I'll put it in _app/helpers/articles_helper.rb_:

```ruby
module ArticlesHelper

  def article_types
    [['News', Article::NEWS],
     ['Essay', Article::ESSAY],
     ['Review', Article::REVIEW]]
  end

end
```

And our view can remain the same, because `#select`'s 2nd argument expects an
array of 2-element arrays (`[text_to_display, value_to_POST]`):

```erb
<% form_for :article, :url => articles_path do |form| %>
  <!-- other article attributes -->
  <%= form.select :article_type, Article::TYPES, :include_blank => true %>
  <!-- other article attributes -->
<% end %>
```

So by turning the enumeration into a 'classic' enumeration using numbers we
needed to add 1 method `ArticlesHelper#article_types`.  It belongs in a helper
because its related to view logic.  Now I did this because it felt redundant to
have enumeration values who's value is the same as their name e.g. `ESSAY`'s
value is 'Essay'.

Now is there another reason behind the tendency to use numbers instead of
strings as enumeration values besides this strange feeling of redundancy?
Looking at performance, I bet in <abbr title="Structured Query
Language">SQL</abbr> its quicker to do:

```sql
select *
from articles
where article_type = 1
```

than

```sql
select *
from articles
where article_type = 'News'
```

In other words, a number comparison is faster than a string comparison in a
'where' clause.  I've noticed the tendency in older apps to represent
enumerations as numbers, usually called codes, and thought maybe it was a
performance optimization.  There'd typically be a lookup table for the text
instead of a method in the application like our `ArticlesHelper#article_types`,
probably because the database was being used by more than 1 app.  So there'd be
a schema like:

    articles (id, article_type_code)

    article_types (article_type_code, name)

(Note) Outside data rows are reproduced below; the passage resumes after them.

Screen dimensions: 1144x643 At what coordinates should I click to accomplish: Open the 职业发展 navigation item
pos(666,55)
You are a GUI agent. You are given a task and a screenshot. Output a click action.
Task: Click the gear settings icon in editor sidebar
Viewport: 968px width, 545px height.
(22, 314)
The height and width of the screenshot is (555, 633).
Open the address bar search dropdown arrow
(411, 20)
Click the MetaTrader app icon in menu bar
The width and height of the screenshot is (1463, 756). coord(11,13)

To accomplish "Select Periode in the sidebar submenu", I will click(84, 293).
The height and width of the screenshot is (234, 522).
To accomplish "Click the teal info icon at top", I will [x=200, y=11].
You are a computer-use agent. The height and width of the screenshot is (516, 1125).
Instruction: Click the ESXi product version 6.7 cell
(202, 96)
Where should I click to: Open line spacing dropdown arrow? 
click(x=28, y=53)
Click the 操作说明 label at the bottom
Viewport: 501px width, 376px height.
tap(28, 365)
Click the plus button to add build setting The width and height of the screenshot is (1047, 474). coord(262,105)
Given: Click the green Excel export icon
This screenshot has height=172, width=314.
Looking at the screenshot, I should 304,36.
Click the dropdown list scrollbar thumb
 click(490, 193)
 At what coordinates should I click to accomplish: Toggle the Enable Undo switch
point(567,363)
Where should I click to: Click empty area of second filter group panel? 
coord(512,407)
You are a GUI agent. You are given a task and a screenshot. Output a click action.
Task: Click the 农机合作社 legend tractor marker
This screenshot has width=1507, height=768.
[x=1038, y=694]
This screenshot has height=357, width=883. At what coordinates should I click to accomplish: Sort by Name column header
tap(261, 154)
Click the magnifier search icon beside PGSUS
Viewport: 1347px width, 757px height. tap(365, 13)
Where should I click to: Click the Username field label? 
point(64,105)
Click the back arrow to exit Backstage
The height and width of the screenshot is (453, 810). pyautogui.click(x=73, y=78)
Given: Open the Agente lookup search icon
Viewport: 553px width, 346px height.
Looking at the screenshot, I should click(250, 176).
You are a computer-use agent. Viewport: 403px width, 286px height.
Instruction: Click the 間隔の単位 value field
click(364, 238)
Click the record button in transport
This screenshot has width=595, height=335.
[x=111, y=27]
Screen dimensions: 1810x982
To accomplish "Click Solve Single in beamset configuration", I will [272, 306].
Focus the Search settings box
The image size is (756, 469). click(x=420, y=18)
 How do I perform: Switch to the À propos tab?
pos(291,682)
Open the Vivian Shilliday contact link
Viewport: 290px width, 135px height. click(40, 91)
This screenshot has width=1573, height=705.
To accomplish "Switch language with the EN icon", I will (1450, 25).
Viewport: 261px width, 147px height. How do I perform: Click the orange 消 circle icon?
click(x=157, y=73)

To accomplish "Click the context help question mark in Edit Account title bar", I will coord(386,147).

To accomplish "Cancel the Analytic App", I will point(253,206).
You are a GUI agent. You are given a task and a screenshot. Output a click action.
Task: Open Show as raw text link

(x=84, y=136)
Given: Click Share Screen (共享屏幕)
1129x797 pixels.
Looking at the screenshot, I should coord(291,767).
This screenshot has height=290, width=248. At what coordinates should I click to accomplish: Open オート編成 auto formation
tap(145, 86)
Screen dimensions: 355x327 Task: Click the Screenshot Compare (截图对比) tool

That `article_types` table would be a look up table.

I really doubt you'd feel any performance gains from turning a string based
enumeration into a number based enumeration though.

To me its starting to feel more natural writing 'classic' enumerations, who's
values are numbers and having a view method to handle the conversion when
displaying the enumeration values to the end user.  The redundancy of the
constant who's name is the same as its value is really starting to get to me.